(Post 9 of the 12-week Information Security Management blog series)
Choosing the appropriate risk management approach is a critical step in addressing and dealing with risk. If you have been following along, I have already written about approaching cybersecurity with a project management mindset. I have also introduced the concepts of threats, vulnerabilities, and risk and why it is important to identify and evaluate these. I even provided information on what the recent trending threats to small businesses are.
The question now is what to do when you have conducted a risk assessment and identified threats, risks, and vulnerabilities in your organization. The answer to that question that you must now decide how to address those risks. IT risk management is very similar to project risk management, something you might already have some exposure to. Both prescribe multiple approaches to dealing with risk. In information security, there are five commonly accepted approaches to risk management: acceptance, avoidance, transference, mitigation, and termination.
Acceptance
Risk acceptance involves choosing to do nothing to prevent, eliminate, or reduce the potential impacts of risks. Acceptance is the de facto approach to dealing with risk before risk is properly assessed and managed. If an organization is doing nothing to address risk, they are simply accepting risks they may not even know exist.

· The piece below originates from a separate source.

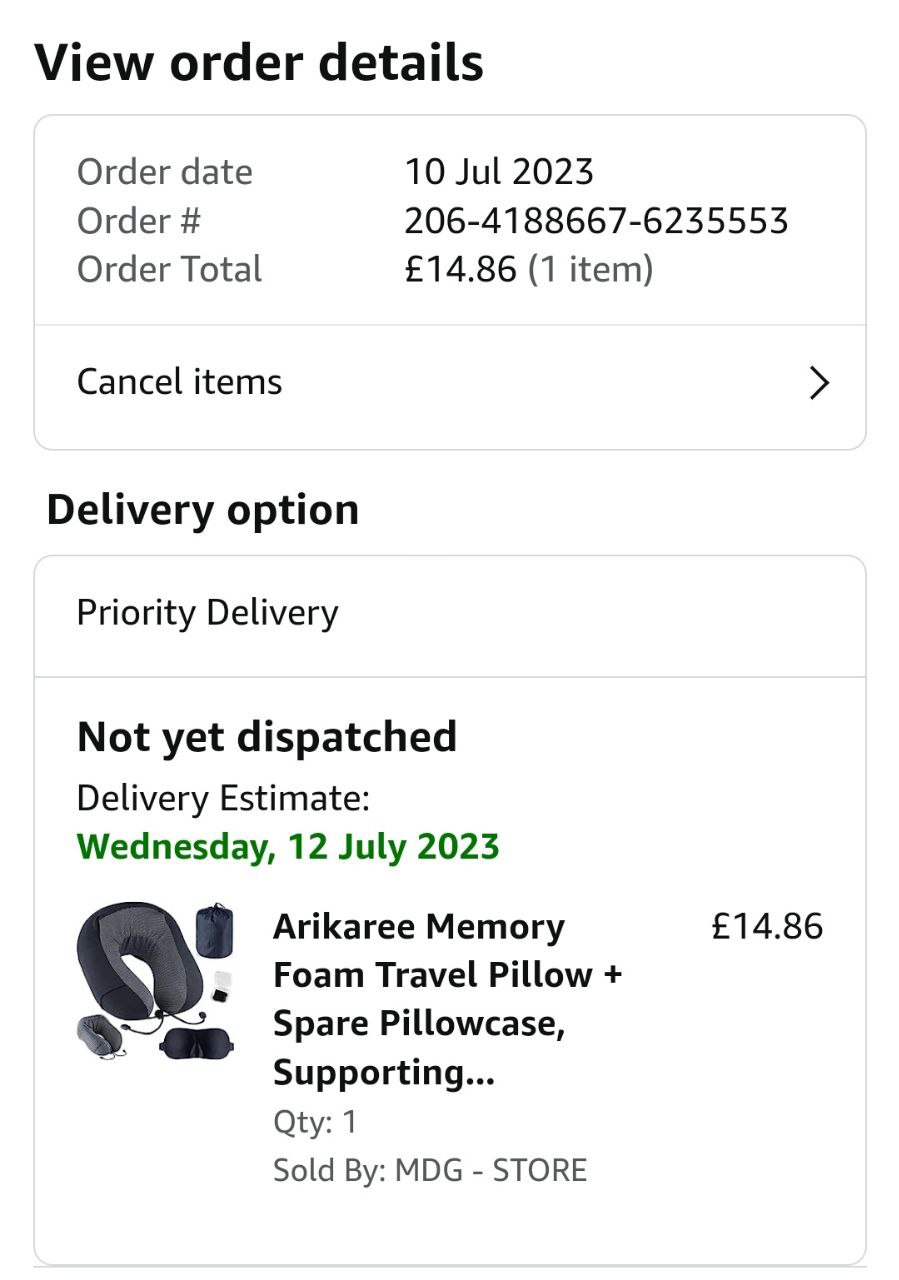Click the £14.86 order total amount
The width and height of the screenshot is (899, 1280).
[x=460, y=269]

This approach to addressing risk can be a valid means of risk management, but should only be done smartly. Rather than default to risk acceptance, organizations should to chose which risks to accept and which risks they will not simply accept. This decision should only be made after considering the level of risk posed, how likely it is that the risk will result in loss, how serious the loss might be, and what potential controls could be implemented. Risk acceptance is a reasonable approach when a threat is low risk, would only result in insignificant loss, or when the asset that is threatened offers significant value to your organization but the possible protections to control the risk are unreasonably expensive compared cost of potential loss you might incur.
Risk Avoidance
Risk avoidance, sometimes called defense, involves attempting to eliminate or reduce risk. This is accomplished through implementing measures that can stop a threat from utilizing vulnerabilities all-together. Defensive measures that constitute a risk avoidance approach to risk management involve creation of policies and procedures, security education training and awareness (SETA), and implementation of technological solutions such as firewalls, web proxies, data loss prevention, and intrusion detection and prevention systems (IDPS).
Transference
Transferring risk attempts to shift the burden of risk to someone else. It involves outsourcing or contracting services and capabilities to outside agencies that specialize in those areas. Capabilities like data storage, backups, payment card processing, email, and even directory services can be had through the use of companies who specialize in those capabilities. They can be better equipped and prepared to protect resources that provide the capability and respond to incidents involving them. With a service-level agreement (SLA), they can be held responsible for ensuring the capability is always available, information is properly protected, and requirements to comply with any applicable regulations are met.
Mitigation
Risk mitigation is similar to risk avoidance, but deals with the aftermath of risk. It is an approach that aims to reduce the effects of an exploit, if it were to happen. This is an approach that is normally reserved for risk having devastating impacts on your organization, such as those that involve environmental threats and natural disasters. Mitigation involves the development of three specific documents related to incident planning:
- Incident response plan (IRP) – Processes and procedures for responding to incidents, including actions that will be taken to minimize the impact of an incident on an asset or the organization.
- Disaster recover plan (DRP) – Plan for restoring all business capabilities to normal, should an incident occur.
- Business continuity plan (BCP) – Plan for how your organization intends to continue operations immediately following an incident, preserving core business functions and capabilities until disaster recovery is complete.
Termination
Risk termination is very similar to risk acceptance in that it does not apply any measures to control risk. The key difference is that, with termination, the asset that is related to the risk being addressed is not allowed to continue existing in the environment. This is simply removing the risk entirely.
Termination of risk results in the loss of capabilities. For this reason, it is generally done when the cost to protect an asset is greater than the benefit the asset provides. More specifically, this approach is also normally reserved for when the risk is high enough to cause a moderate to severe impact on the organization if the related vulnerability were to be exploited.
Choosing the Correct Approach
There is no single approach that is best for all risk, collectively. Each organization has many risks that must be considered individually. Each risk will likely call for an approach that is both unique to that specific risk and in accordance with the organization’s willingness to accept risk and commit resources to managing it.